__How to complete this task__:
In the entries that follow, find the line containing "Task: Click the red 赢 character tool"; from there, copy every line exactly through the line containing "Screen dimensions: 868x379".

__Data to examine__:
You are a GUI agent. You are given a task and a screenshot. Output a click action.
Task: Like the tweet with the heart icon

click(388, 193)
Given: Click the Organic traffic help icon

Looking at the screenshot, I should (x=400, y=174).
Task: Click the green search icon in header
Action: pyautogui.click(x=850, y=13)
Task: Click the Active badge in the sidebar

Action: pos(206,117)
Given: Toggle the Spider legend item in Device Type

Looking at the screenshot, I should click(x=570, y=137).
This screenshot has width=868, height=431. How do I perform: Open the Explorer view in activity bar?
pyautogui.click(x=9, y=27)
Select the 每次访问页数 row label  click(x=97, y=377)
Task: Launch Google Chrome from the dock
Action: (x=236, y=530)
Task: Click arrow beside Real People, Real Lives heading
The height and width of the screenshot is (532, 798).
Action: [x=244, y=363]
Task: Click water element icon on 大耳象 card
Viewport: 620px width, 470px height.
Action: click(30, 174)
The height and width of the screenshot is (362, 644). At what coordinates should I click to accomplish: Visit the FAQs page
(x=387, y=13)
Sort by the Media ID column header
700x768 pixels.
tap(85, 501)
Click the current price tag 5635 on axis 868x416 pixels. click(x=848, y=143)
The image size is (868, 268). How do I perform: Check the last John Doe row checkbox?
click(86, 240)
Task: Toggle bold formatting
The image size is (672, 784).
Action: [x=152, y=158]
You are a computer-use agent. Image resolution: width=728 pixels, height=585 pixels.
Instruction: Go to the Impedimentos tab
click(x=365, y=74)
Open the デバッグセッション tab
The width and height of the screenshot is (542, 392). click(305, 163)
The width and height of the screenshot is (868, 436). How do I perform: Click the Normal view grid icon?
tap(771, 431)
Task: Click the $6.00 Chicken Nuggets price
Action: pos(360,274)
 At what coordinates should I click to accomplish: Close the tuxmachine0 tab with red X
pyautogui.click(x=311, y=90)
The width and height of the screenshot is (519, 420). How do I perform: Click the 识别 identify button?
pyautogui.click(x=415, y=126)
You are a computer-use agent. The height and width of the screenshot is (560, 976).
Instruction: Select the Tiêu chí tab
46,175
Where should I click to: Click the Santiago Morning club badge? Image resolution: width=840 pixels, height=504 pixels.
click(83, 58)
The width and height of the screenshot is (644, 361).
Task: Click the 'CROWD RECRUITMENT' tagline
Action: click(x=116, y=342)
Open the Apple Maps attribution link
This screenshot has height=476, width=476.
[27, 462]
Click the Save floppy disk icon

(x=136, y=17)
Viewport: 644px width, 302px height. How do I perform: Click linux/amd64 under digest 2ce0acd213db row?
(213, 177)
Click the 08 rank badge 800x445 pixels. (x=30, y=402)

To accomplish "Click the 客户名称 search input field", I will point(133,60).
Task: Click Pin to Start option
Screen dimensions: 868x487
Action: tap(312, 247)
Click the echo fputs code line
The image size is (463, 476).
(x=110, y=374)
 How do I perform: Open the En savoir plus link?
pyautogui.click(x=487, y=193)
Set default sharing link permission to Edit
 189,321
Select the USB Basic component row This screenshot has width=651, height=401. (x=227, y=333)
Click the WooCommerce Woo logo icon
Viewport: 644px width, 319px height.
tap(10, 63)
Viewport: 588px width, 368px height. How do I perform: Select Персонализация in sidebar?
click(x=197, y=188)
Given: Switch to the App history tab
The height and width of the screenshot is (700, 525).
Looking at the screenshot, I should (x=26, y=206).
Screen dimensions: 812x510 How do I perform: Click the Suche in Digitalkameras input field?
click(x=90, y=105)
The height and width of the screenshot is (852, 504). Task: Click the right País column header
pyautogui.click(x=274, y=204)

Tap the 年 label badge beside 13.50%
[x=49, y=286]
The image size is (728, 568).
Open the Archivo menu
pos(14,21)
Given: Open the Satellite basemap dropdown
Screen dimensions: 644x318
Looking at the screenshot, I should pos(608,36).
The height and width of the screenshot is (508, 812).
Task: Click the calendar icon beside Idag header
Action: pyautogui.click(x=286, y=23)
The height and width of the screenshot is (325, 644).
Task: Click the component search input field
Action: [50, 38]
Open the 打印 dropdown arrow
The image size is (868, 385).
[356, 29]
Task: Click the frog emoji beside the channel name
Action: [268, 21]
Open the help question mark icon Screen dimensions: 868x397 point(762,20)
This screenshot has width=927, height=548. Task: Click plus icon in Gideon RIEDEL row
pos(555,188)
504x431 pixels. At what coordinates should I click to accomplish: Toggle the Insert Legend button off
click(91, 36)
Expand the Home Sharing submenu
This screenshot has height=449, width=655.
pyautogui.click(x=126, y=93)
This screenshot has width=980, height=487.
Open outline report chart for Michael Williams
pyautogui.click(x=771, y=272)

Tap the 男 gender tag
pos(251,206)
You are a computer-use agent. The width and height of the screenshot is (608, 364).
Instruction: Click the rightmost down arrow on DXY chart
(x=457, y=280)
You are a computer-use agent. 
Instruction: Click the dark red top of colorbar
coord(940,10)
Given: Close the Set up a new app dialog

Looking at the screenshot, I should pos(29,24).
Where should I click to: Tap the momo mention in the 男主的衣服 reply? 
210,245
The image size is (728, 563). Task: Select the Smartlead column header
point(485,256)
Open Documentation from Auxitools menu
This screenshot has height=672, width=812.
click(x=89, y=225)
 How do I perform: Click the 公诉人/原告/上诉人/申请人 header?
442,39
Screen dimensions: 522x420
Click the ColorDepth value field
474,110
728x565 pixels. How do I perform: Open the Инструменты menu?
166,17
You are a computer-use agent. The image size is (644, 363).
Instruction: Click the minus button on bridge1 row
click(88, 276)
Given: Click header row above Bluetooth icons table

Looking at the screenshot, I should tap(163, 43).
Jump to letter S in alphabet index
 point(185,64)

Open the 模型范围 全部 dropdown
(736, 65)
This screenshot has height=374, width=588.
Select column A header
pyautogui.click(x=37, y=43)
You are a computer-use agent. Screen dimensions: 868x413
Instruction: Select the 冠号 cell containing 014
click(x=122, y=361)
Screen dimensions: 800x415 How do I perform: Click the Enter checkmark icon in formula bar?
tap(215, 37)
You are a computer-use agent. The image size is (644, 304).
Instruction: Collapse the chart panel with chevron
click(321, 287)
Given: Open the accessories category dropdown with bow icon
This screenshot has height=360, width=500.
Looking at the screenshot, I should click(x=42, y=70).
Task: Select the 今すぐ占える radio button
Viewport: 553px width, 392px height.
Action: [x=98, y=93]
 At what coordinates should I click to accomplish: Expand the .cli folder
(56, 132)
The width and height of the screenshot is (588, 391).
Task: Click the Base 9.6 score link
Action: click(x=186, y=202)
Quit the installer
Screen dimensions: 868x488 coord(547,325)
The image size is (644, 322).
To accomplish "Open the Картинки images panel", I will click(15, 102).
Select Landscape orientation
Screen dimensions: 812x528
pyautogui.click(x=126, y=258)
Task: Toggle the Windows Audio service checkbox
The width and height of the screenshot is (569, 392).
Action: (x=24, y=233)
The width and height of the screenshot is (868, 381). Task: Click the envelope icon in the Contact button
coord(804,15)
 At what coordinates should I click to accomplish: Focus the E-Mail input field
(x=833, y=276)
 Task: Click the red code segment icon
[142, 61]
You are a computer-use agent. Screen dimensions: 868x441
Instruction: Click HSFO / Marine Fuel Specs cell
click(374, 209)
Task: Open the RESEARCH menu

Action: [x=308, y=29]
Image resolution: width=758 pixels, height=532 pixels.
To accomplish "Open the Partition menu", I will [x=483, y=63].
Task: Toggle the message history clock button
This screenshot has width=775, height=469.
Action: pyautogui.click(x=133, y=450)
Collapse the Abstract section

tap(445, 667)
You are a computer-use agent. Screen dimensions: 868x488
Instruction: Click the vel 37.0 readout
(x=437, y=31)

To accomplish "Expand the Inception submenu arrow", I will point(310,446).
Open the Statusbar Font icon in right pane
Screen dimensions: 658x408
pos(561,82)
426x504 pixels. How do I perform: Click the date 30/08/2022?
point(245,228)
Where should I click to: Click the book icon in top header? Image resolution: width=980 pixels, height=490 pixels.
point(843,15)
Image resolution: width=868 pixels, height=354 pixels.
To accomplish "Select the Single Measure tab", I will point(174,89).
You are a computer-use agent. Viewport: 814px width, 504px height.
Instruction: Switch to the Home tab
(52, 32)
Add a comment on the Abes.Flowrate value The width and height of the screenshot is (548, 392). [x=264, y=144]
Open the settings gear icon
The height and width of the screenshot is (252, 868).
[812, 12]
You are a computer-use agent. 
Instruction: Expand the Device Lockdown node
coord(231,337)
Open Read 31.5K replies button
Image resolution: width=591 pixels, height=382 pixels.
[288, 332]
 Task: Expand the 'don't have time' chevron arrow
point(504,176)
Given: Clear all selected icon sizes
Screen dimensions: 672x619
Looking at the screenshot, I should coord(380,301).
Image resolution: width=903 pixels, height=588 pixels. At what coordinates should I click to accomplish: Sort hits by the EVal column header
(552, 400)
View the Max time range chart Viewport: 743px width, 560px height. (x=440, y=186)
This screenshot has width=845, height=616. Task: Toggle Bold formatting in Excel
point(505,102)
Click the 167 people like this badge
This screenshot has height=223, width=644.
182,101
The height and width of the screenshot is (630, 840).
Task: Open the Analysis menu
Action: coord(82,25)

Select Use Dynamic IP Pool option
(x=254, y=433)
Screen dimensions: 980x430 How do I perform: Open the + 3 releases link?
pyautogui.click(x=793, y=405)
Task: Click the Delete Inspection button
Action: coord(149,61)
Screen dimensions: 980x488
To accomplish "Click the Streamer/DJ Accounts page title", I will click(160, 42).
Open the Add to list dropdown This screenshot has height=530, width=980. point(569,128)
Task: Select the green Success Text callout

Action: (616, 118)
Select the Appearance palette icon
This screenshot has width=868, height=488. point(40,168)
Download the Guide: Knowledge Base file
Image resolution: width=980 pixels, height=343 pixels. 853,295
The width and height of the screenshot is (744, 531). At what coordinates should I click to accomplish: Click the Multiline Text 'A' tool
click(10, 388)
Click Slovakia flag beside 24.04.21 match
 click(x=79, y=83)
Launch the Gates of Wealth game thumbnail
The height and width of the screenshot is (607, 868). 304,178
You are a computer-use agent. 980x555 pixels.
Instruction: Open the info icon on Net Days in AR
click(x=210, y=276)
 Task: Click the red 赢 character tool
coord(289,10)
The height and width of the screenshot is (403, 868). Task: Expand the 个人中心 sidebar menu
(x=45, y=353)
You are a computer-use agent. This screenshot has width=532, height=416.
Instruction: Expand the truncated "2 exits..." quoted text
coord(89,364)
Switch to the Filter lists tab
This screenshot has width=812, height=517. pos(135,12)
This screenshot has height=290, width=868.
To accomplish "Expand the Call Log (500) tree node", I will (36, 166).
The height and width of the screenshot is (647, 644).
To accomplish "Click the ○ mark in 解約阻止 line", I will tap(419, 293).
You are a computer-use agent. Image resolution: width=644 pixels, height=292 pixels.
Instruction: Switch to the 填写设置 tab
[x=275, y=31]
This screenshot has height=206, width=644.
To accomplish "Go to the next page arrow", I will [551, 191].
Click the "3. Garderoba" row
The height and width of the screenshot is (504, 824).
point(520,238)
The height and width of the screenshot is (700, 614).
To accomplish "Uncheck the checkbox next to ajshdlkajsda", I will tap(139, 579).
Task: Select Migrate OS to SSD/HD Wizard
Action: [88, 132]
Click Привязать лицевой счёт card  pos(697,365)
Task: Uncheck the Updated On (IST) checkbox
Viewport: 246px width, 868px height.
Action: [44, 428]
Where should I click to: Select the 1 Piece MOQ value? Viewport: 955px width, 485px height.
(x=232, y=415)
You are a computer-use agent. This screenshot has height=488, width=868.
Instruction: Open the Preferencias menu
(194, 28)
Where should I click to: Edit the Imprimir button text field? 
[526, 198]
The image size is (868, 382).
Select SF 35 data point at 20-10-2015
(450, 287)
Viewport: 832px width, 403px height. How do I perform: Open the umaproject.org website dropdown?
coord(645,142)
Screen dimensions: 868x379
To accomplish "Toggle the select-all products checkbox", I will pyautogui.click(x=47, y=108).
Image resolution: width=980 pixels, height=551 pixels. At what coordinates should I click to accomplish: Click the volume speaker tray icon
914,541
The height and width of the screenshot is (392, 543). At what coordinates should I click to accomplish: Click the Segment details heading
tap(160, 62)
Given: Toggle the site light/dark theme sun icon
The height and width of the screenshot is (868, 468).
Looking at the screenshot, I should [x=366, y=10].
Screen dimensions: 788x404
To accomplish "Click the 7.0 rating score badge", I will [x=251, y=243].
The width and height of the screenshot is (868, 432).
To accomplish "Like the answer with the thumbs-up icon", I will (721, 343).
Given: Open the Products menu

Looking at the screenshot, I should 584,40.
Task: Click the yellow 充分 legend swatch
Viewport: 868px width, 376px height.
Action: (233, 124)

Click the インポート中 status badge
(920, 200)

__Exercise answer__:
 Task: Click the red 赢 character tool
coord(289,10)
The height and width of the screenshot is (403, 868). Task: Expand the 个人中心 sidebar menu
(x=45, y=353)
You are a computer-use agent. This screenshot has width=532, height=416.
Instruction: Expand the truncated "2 exits..." quoted text
coord(89,364)
Switch to the Filter lists tab
This screenshot has width=812, height=517. pos(135,12)
This screenshot has height=290, width=868.
To accomplish "Expand the Call Log (500) tree node", I will (36, 166).
The height and width of the screenshot is (647, 644).
To accomplish "Click the ○ mark in 解約阻止 line", I will tap(419, 293).
You are a computer-use agent. Image resolution: width=644 pixels, height=292 pixels.
Instruction: Switch to the 填写设置 tab
[x=275, y=31]
This screenshot has height=206, width=644.
To accomplish "Go to the next page arrow", I will [551, 191].
Click the "3. Garderoba" row
The height and width of the screenshot is (504, 824).
point(520,238)
The height and width of the screenshot is (700, 614).
To accomplish "Uncheck the checkbox next to ajshdlkajsda", I will tap(139, 579).
Task: Select Migrate OS to SSD/HD Wizard
Action: [88, 132]
Click Привязать лицевой счёт card  pos(697,365)
Task: Uncheck the Updated On (IST) checkbox
Viewport: 246px width, 868px height.
Action: [44, 428]
Where should I click to: Select the 1 Piece MOQ value? Viewport: 955px width, 485px height.
(x=232, y=415)
You are a computer-use agent. This screenshot has height=488, width=868.
Instruction: Open the Preferencias menu
(194, 28)
Where should I click to: Edit the Imprimir button text field? 
[526, 198]
The image size is (868, 382).
Select SF 35 data point at 20-10-2015
(450, 287)
Viewport: 832px width, 403px height. How do I perform: Open the umaproject.org website dropdown?
coord(645,142)
Screen dimensions: 868x379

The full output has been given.